Partant du concept archi connu du virus se propageant dans un espace clos, en l’occurrence un immeuble résidentiel, SARS Wars a tout d’abord l’insolence de se moquer ouvertement, ne serait-ce qu’à travers son titre, de la récente épidémie mortelle du SRAS, ou plutôt de l’incompétence du gouvernement thaï à faire face à ce type de catastrophe. Aucun virus ne peut plus franchir les frontières de la Thaïlande, clame fièrement la Ministre de la Santé devant les caméras. Comme il fallait s’y attendre, cette déclaration est illico presto suivie par l’arrivée d’un insecte porteur du SARS 4, un voyage de l’Afrique à la Thaïlande mis en scène de manière cartoonesque. Bien entendu, la maladie se transmet d’abord par le biais de l’Occidental de service (souvent grand fauteur de trouble dans les films thaïs), un habitant de l’immeuble qui est sur le point d’être le théâtre d’un véritable carnage.
Car si le ton général est à l’humour totalement absurde, SARS Wars ne renie pas l’une des principales règles du film de zombies : du sang, du sang et encore du sang. Entre les arrachages de têtes ou de membres à tout bout de champ et les morsures féroces, les zombies n’épargnent personne. Les victimes sont tout à la fois les gangsters en planque, tout aussi incompétents que les flics (voir l’inoubliable scène de la balle ricochant dans l’ascenseur), que la commère de l’immeuble ou encore la fille sexy circulant en nuisette dans son salon.

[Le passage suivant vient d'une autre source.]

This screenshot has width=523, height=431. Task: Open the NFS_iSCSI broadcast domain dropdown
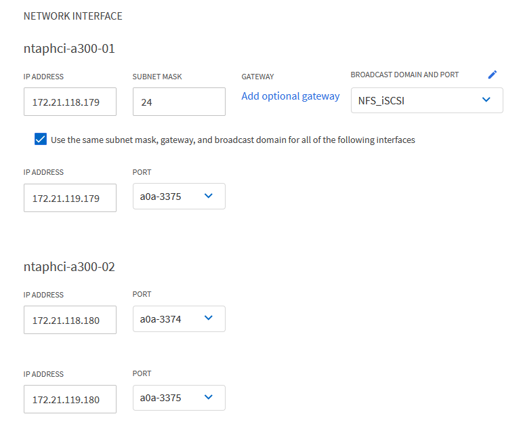426,101
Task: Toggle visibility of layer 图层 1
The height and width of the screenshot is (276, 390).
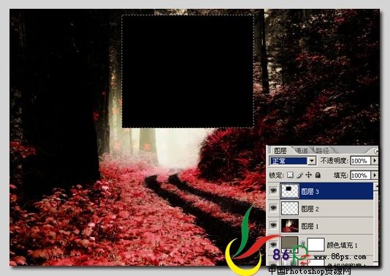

Les jeunes en prennent eux aussi pour leur grade, trop occupés qu’ils sont à se shooter dans les boîtes de nuit pour s’apercevoir qu’ils sont en train de se faire dévorer tout crus par des zombies – grand moment surréaliste en perspective. Les quatre héros se disputent incontestablement la palme du personnage le plus pittoresque, entre Master Thep qui joue les superhéros avec son épée de jedi rechargeable, son élève neuneu Khun Krabii affublé d’une tenue de cosplayer et qui sort des pansements et autres gadgets de sa braguette, ou encore la jolie scientifique qui cache sous sa blouse blanche un accoutrement SM.
Affirmant ouvertement ses inspirations, Taweewat Wantha fait quelques clins d’œil appuyés à L’Armée des Morts de Zack Snyder, notamment à travers une hilarante scène d’accouchement (et tout ce qui s’ensuit), tout en se moquant au passage des tics des films d’action actuels (le héros et l’héroïne qui valsent au beau milieu d’un combat, la scène d’habillage à la Rambo de Master Thep) et de la tendance des grosses productions à inclure systématiquement certains ingrédients destinés à attirer le public (scènes érotiques, présence d’un monstre).
Mais au contraire de Shaun of the Dead qui restait trop référentiel, au point de ne jamais vraiment réussir à innover, SARS Wars tire le meilleur parti de ses références tout en conservant une identité propre à travers quelques idées narratives sympathiques, telles que l’intervention de séquences animées pour les flash-backs les plus trash.
Soutenue par une direction de la photographie soignée, privilégiant les tons flashy, et par une bande son toujours au diapason avec les délires barrés qui se jouent à l’écran, la mise en scène révèle une approche très dynamique de l’action et s’appuie sur un montage rythmé mais jamais épileptique. Ces qualités formelles font toutes la différence entre SARS Wars et le tout venant des parodies de films d’horreur à la Scary Movie, dont les réalisateurs ont trop souvent tendance à oublier que rire des films des autres n’empêche pas de faire du cinéma. De la graine de film culte, on en redemande.